En effet, certain·e en ont clairement ras le bol de recevoir des paires de fesses ou des paires de seins. Lisa, 25 ans, reçoit chaque année sa carte postale « osée » de la part d’une amie. « Ça me fait rire trois secondes après je la mets directement à la poubelle, confie-t-elle à Causette. Je n’aime pas cela car je trouve que c’est une instrumentalisation patriarcale du corps de la femme, qui n’est d’ailleurs jamais diversifié. C’est toujours un corps qui rentre dans les codes esthétiques de la société. » Lisa n’a pas tort. Le seul moment où des corps « gros » et « vieux » sont mis en avant sur papier glacé, ils sont toujours moqués et tournés en dérision. Pour autant, la jeune femme n’a jamais osé dire à son amie qu’elle n’aime pas en recevoir. « J’ai peur de la blesser, et au fond je trouve la démarche mignonne, j’adore ouvrir ma boîte aux lettres et voir autre chose que des factures. Mais je ne me vois pas du tout accrocher une paire de nichons chez moi », précise-t-elle. Ophélie abonde dans ce sens : « ça me met quand même mal à l’aise de recevoir des photos de seins et de fesses parce que c’est toujours des femmes dessus et qu’on ne voit jamais leurs visages », exprime-t-elle. Les modèles masculins existent bien sûr mais, société patriarcale oblige, elles sont moins nombreuses et, surtout, moins « attrayantes » que leurs collègues féminines. 

Culture du viol 

Sur les tourniquets des vendeurs, le corps des femmes accessoirise donc les champs de lavande et autres spécialités régionales. Il devient alors une attraction locale, une source de divertissement au même titre qu’un monument ou un paysage. « Je me suis encore énervée l’autre jour en Corse lorsque j’ai vu dans un tabac quelques cartes de ce genre. Elles étaient visibles de tous, mes enfants auraient pu les voir, indique à Causette, la sociologue Stéphanie Le Gal. Ces cartes sont abjectes, en montrant des femmes dans des positions lascives et de soumissions, elles imposent une image dégradante,  participent à la culture du viol et à la banalisation des violences faites aux femmes. »  

Un ras-le-bol qui a poussé le mouvement féministe Femmes solidaires à partir en guerre en août 2018 contre ces cartes postales qui « renforcent le stéréotype de la femme-objet, consommable et jetable, sous prétexte de loisirs et de divertissement ». Pour lutter contre le fléau, les militant·es du mouvement avait été invité·es à dénicher partout en France les cartes les plus sexistes qu’elles trouvaient. Femmes solidaires, qui, à l’époque, en a reçu une centaine, les a ensuite publiées sur son compte Twitter pour alerter sur l’ampleur du phénomène. 

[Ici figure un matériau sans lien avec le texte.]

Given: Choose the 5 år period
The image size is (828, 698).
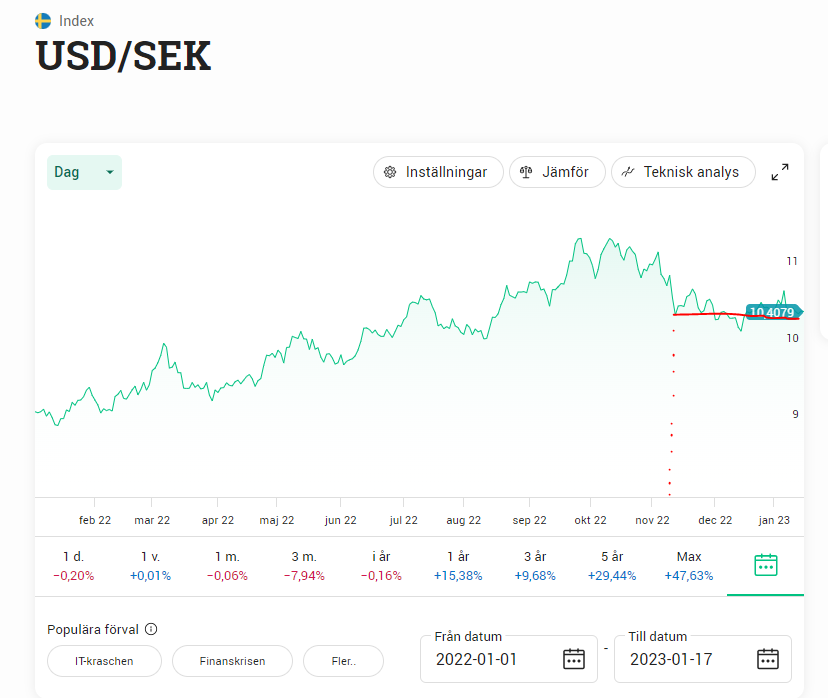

D'ailleurs Ophélie le reconnaît volontiers, « certaines cartes sont très sexistes voire vulgaires ». « Sur le coup, tu achètes la carte “pour rire” avec second degré. Mais maintenant que j’y pense, oui, ces cartes participent à la culture du viol, observe t-elle. Je dois avouer que d’y penser, ça me fait un peu l’effet d’une douche froide. » Du côté des éditeurs, on botte en touche. « Les femmes nues, ça a presque complètement disparu. On en propose encore dans nos catalogues car il nous reste du stock mais on ne fabrique plus ce type de cartes postales, se défend lui aussi le gérant des éditions Cellard à Lyon. Ça ne porte atteinte à personne. » Et sur le terrain, si Jean-Claude, le patron de Fréjus, reconnaît que « les paires de fesses à la queue leu leu, c’est moyen », ce sont selon lui « les femmes qui en achètent le plus pour le côté humoristique ». 

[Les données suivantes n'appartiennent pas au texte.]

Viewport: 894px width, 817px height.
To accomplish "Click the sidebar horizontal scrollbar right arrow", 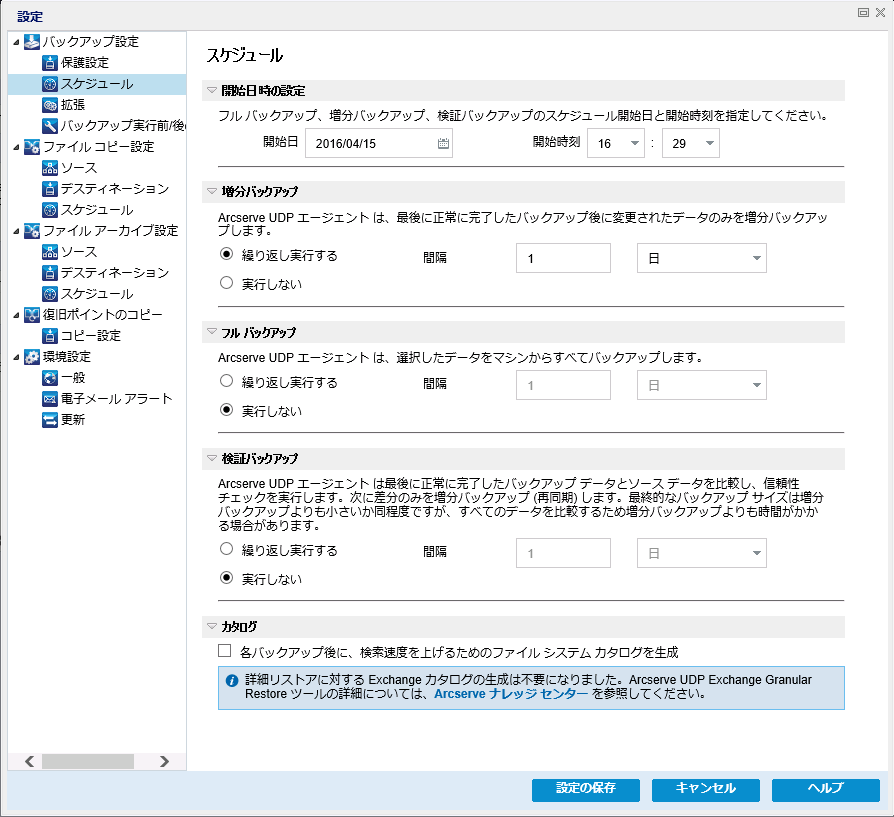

Reste que Femmes solidaires avait bien essayé d’interpeller en 2018 la secrétaire d’État aux Droits des Femmes, Marlène Schiappa, la ministre de la Culture Françoise Nyssen, le CSA et même l’Union professionnelle de la carte postale sur ces « cartes sexistes, parfois pornographiques qui participent à la culture du viol ». En vain, puisque cet été, les paires de seins côtoient toujours les monuments régionaux sur les présentoirs.